A strategy for improved locational accuracy
Editor’s note: Florida’s oldest and largest water management district developed a strategy for improving the locational accuracy of permit boundaries that have been maintained in its GIS. By using the parcel boundaries, which have a horizontal accuracy that meets or exceeds National Map Accuracy Standards, the district did not have to spend a great deal to make significant improvements in locational accuracy.
The South Florida Water Management District (SFWMD), which issues permits for consumptive water use and surface water management, needed to improve the horizontal accuracy of its permits to better support regulatory activities. About half of these permits are environmental resource permits that never expire, and the other half are consumptive water use permits that are valid for 20 years.
The permits are used by engineers, environmental scientists, hydrologists, and compliance staff to make informed decisions during the application review process and for postpermit compliance. For these reasons, it is important that even the oldest permits are depicted as accurately as possible in the GIS.

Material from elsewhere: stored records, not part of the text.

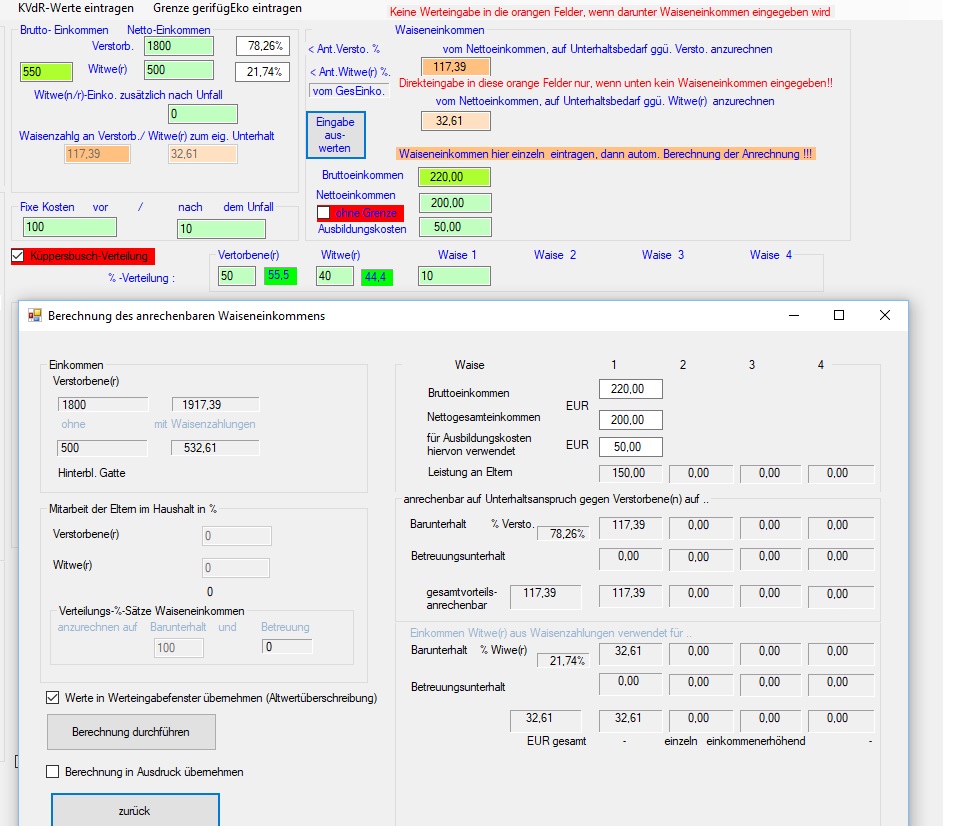The image size is (957, 826).
Task: Close the Berechnung des anrechenbaren Waiseneinkommens dialog
Action: tap(884, 315)
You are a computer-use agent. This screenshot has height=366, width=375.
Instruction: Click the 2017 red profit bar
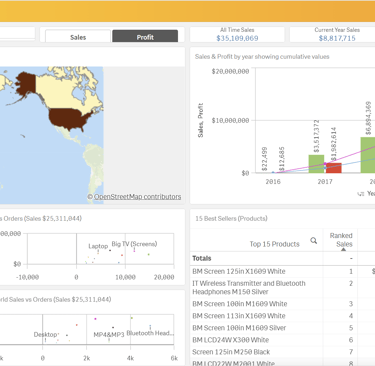[x=334, y=168]
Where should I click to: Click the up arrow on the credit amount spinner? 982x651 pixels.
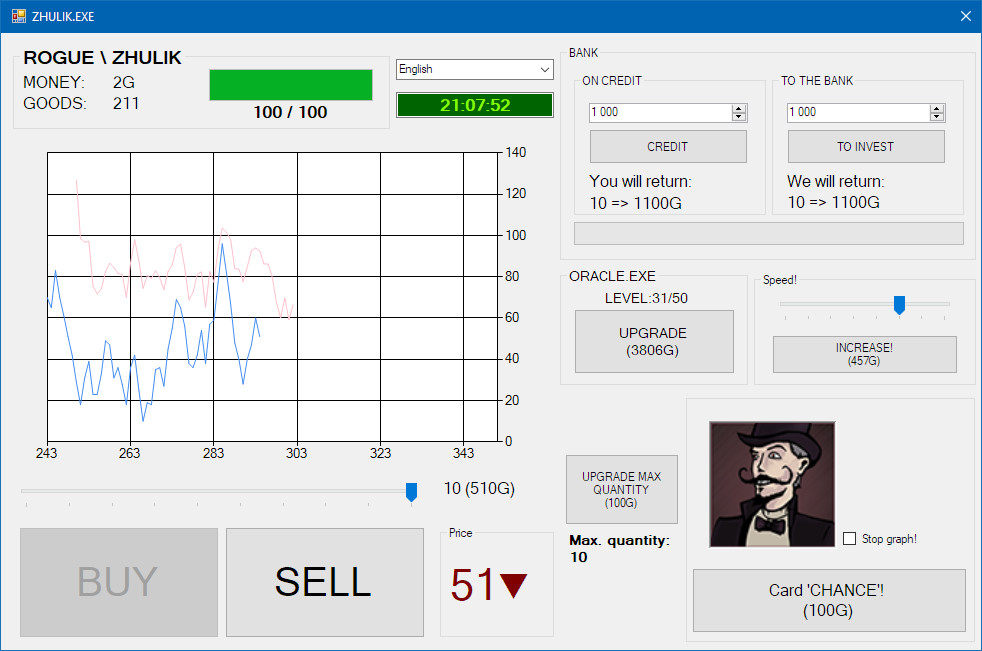pos(738,107)
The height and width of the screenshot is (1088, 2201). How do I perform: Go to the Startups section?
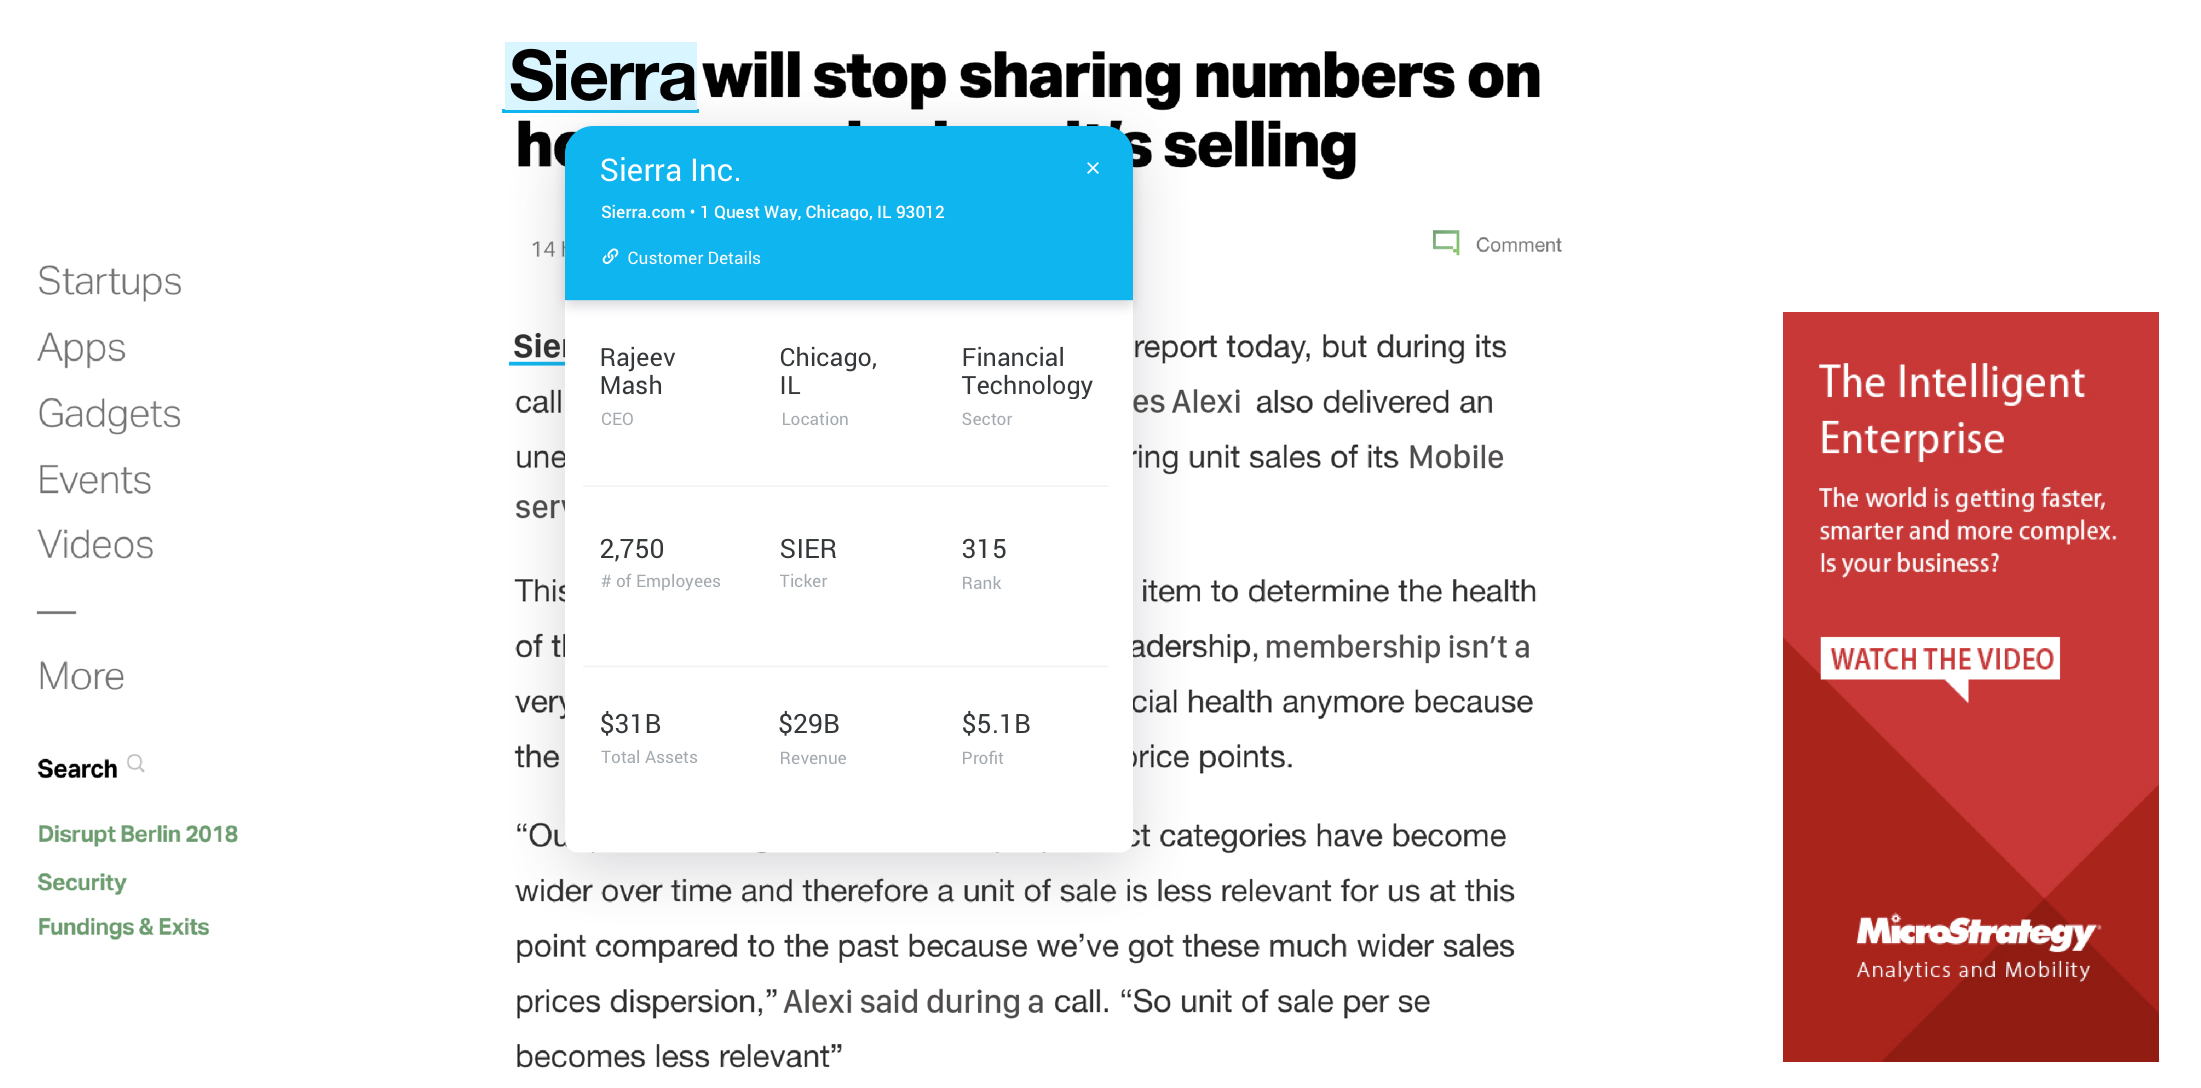110,281
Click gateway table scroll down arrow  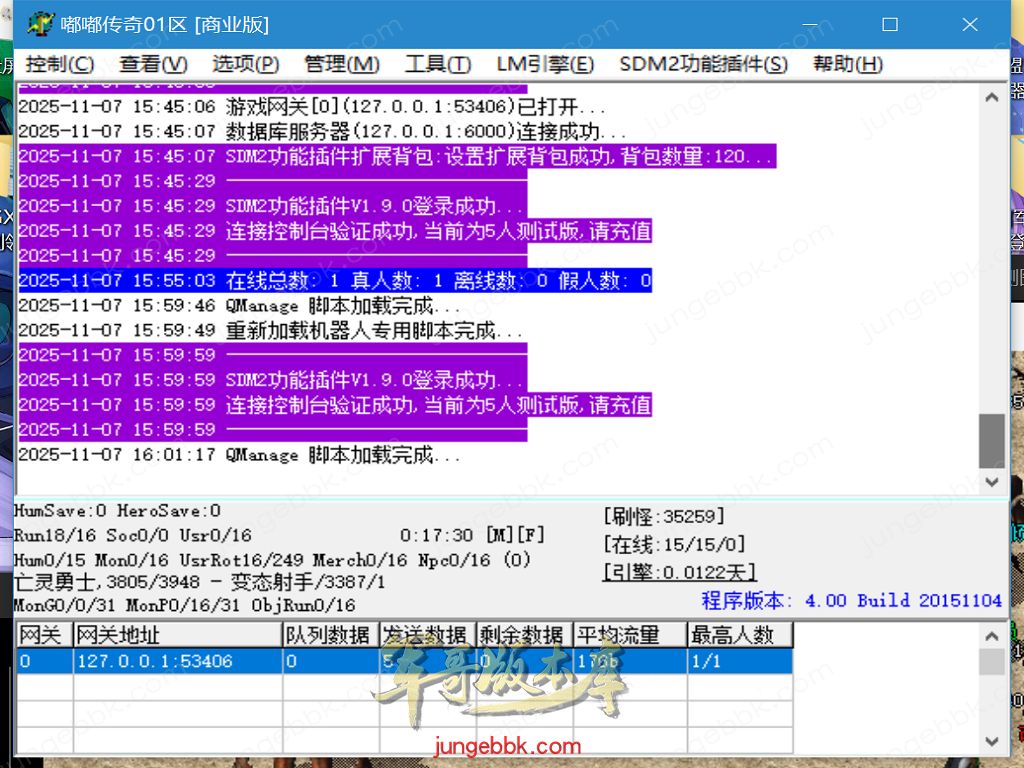991,741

The district issued its first permit in 1972. Since that time, the GIS unit has used basemaps of varying quality to capture these features. From 1972 to 1987, permits were drawn directly on US Geological Survey 1:24,000-scale topographic quadrangle maps and Mylar overlays. From 1988 to 1995, permit boundaries were digitized using SPOT 10-meter panchromatic and 20-meter multispectral scanner imagery as the basemap. Starting in 1995, 1-meter digital orthophoto quarter-quadrangle maps were used for the same purpose.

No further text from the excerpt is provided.